Il retourne aux États-Unis où, grâce à l’aide d'Irving Green, il devient arrangeur puis directeur musical du label Mercury. C’est dans ce cadre qu’il va arranger des dizaines d’albums de jazzmen mais aussi, et surtout, d’artistes comme Frank Sinatra, Barbra Streisand ou encore Tony Bennett. En 1964, il est nommé vice-président du label. La même année il écrit sa première musique de film le Prêteur sur gages (The Pawnbrocker) de Sidney Lumet. Dans les années qui suivent, il en écrit de nombreuses autres (voir annexe). Il travaille aussi pour la télévision : musiques de L'Homme de fer (Ironside), Sanford and son et du Bill Cosby Show. Il milite dans de nombreux mouvements anti-racistes et sociaux auprès de Martin Luther King ou du Révérend Jesse Jackson (fondateur du « People United to Save Humanity ») (PUSH). Il aide financièrement l'IBAM (« Institute for Black American Music ») et est un des fondateurs du « Black Arts Festival » de Chicago. En 1973, Quincy Jones coproduit pour CBS Duke Ellington, We Love You Madly, une émission télévisée en hommage à l’œuvre du Duke à laquelle participe Sarah Vaughan, Aretha Franklin, Peggy Lee, Count Basie, Joe Williams, le groupe Chicago.




En parallèle à son activité de producteur et de compositeur, Quincy Jones continue à enregistrer des disques, pour plusieurs labels, sous son nom, souvent plus proches du rhythm and blues, du funk ou de la pop que du jazz.
                 
En août 1974, il est victime d’une rupture d'anévrisme et subit deux importantes opérations. Après six mois d’arrêt, il reprend une intense activité. Il est le directeur musical du film The Wiz pour le compte de la mythique maison de disques Motown. C'est sur le tournage qu'il rencontre le jeune Michael Jackson qui est à la recherche d'un nouveau producteur pour lancer sa carrière solo. Il produit ainsi en 1979 Off the Wall le cinquième album de Michael Jackson qui est un énorme succès commercial. En 1982, l'essai est transformé avec Thriller. Cet album est vendu à plus de 100 millions d'exemplaires et reste à ce jour l'album le plus vendu de tous les temps.

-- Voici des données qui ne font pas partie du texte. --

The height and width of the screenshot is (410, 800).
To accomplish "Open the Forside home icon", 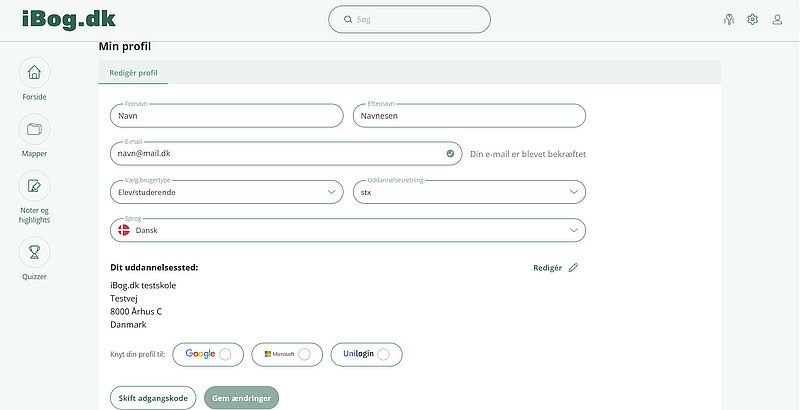I will tap(34, 73).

                                                     


 Après un troisième album, Bad, Michael Jackson va « rompre » avec Quincy Jones, mais la fortune de ce dernier est définitivement assurée. Sa situation financière permet à Quincy Jones d'acheter les droits d’édition de compositions de nombreux musiciens (il possède actuellement les droits sur environ 1 600 titres). Elle lui permet aussi d'être, en 1985, coproducteur du film de Steven Spielberg La Couleur pourpre (The Color Purple). La même année, il est coorganisateur de l'enregistrement de We Are the World, titre « humanitaire » contre la famine en Éthiopie (1984-1985).

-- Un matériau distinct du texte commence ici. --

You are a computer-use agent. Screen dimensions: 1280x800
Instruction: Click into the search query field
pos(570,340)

En 1988, il remixe Blue Monday de New Order. Quincy Jones n'oublie pas pour autant le jazz. En 1991, par exemple, il dirige au festival de Montreux l'orchestre qui accompagne Miles Davis pour la reprise des arrangements écrits par Gil Evans. En 1993, Quincy Jones et David Salzman organisent le concert d'investiture du président Bill Clinton.
Jones et Salzman fondent la compagnie « QDE » (Quincy Jones/David Salzman Entertainment) qui produit aussi bien de la musique, des pièces de théâtre, des films, des émissions télévisées - dont Le Prince de Bel-Air (The Fresh Prince of Bel-Air) pour NBC-TV - et d'autres produits multimédias.